Data for this exercise:

__________

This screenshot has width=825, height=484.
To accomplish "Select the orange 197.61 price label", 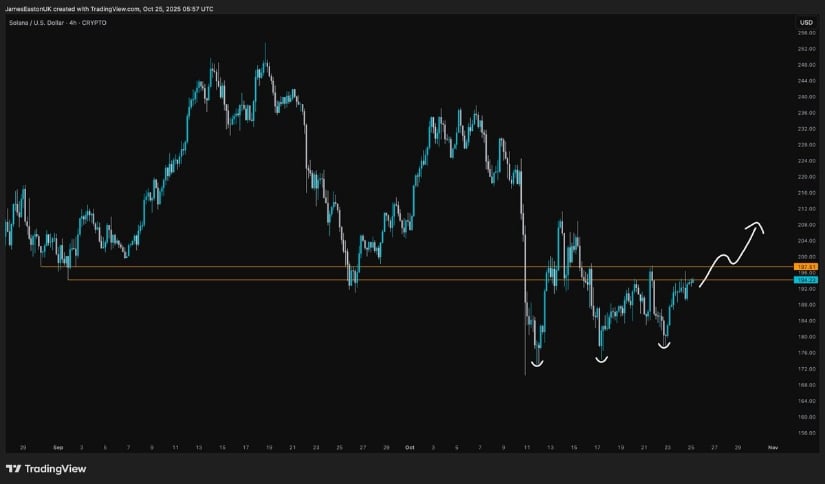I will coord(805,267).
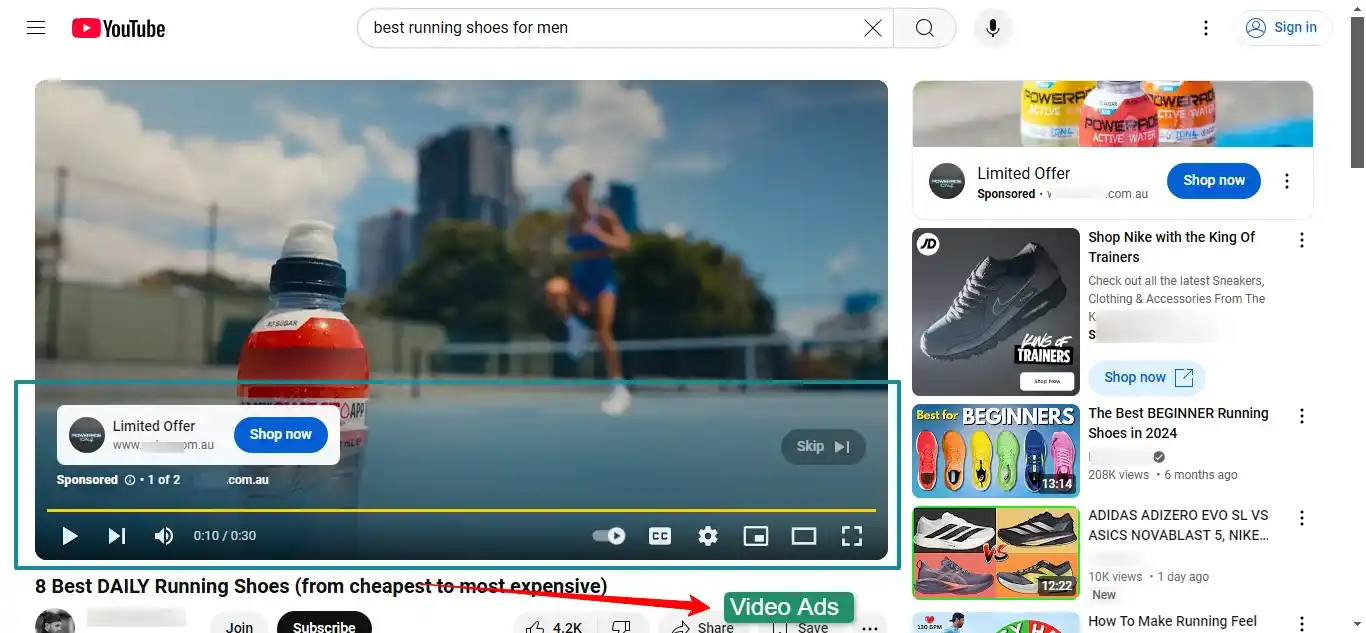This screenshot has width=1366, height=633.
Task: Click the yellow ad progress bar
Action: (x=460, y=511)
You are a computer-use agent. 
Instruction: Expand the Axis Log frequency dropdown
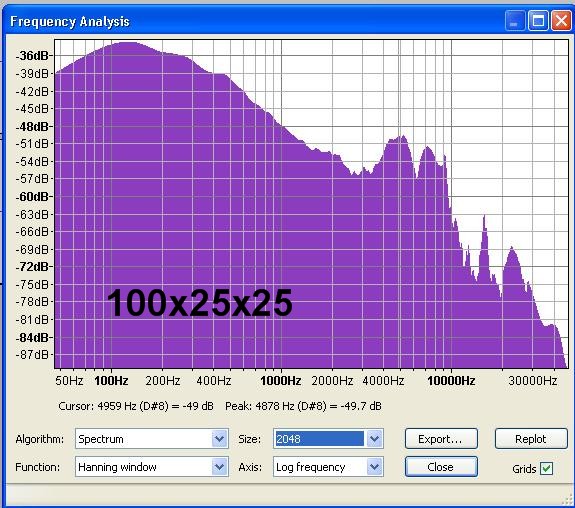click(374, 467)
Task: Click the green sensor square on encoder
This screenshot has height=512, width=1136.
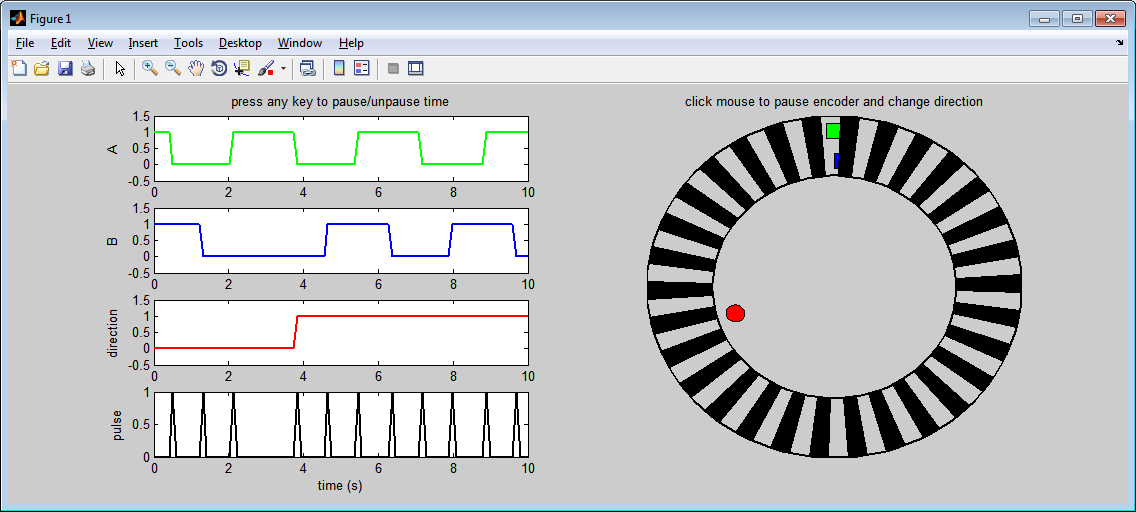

__________

Activity:
Pictures are to be dropped, and the lines from the line with "Instruction: Expand the" through the end of the material above are to be reproduced exactly.

Output for this exercise:
Instruction: Expand the Axis Log frequency dropdown
click(374, 467)
Task: Click the green sensor square on encoder
This screenshot has height=512, width=1136.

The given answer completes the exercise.